An integrated membrane-assisted biorefinery process for the recovery of biophenols from Castanea sativa shell

Chestnut shell (Castanea sativa Mill.), an abundant agro-industrial by-product generated during chestnut peeling process, is usually discarded or used as fuel. However, this by-product has been recognized as a remarkable source of biophenols, such as gallic and ellagic acids, well recognized for their protective activities as antioxidants and the prevention of several types of human diseases [1]. The growing interest of both consumers and producers towards these substances has intensified research efforts to develop novel and sustainable procedures for their extraction, separation, and purification in an efficient and environmentally friendly manner without affecting their stability [2]. In this contest, this work was aimed at investigating, for the first time, an integrated biorefinery strategy for the extraction, separation and concentration of bioactive compounds (mainly gallic and ellagic acids) from dried chestnut shell. The process is based on a preliminary extraction of dried chestnut shell followed by clarification, fractionation and concentration of the extract with ultrafiltration (UF), nanofiltration (NF) and reverse osmosis (RO) membranes in a sequential design.
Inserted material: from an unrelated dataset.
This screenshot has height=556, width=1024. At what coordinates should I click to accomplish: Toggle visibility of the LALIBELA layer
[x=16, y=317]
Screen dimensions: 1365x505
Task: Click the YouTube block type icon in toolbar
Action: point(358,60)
The extraction process has been optimized for obtaining the maximum yield of polyphenols by following an eco-friendly route. At this purpose, different parameters such as extraction temperature and type of solvent (water and alcohol/water mixture) have been optimized. The obtained results showed a maximum polyphenol yield of about 6.6 g/L at an operating temperature of 50 °C and a water-to-solid ratio of 9 mL/g. The aqueous extract was previously clarified with hollow fiber UF membranes of 500 kDa in order to remove macromolecules and suspended solids. Then, the UF permeate has been treated by a spiral-wound NF membrane (MWCO, 300-500 Da): an average permeate flux of about 50 L/m2h was measured in selected operating conditions. Ellagic acid was totally recovered in the retentate stream, while most of gallic acid was recovered in the permeate and concentrated through a final RO step with the production of clean water (RO permeate). The proposed process, based on circular economy approach, allows (i) the recovery of valuable compounds for the formulation of functional ingredients and (ii) minimise the highly expensive and environmentally risky disposal of chestnut shell.